= Records provided =
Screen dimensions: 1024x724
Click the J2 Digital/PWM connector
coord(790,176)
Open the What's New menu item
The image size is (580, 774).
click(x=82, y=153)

---

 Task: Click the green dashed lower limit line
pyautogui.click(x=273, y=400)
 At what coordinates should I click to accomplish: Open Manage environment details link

= What you are asked to do =
From the entries above, write out only the lines starting at the line that holds "Task: Click the" and ending at the line that holds "At what coordinates", keeping both and matching them exactly.

= Answer for this exercise =
 Task: Click the green dashed lower limit line
pyautogui.click(x=273, y=400)
 At what coordinates should I click to accomplish: Open Manage environment details link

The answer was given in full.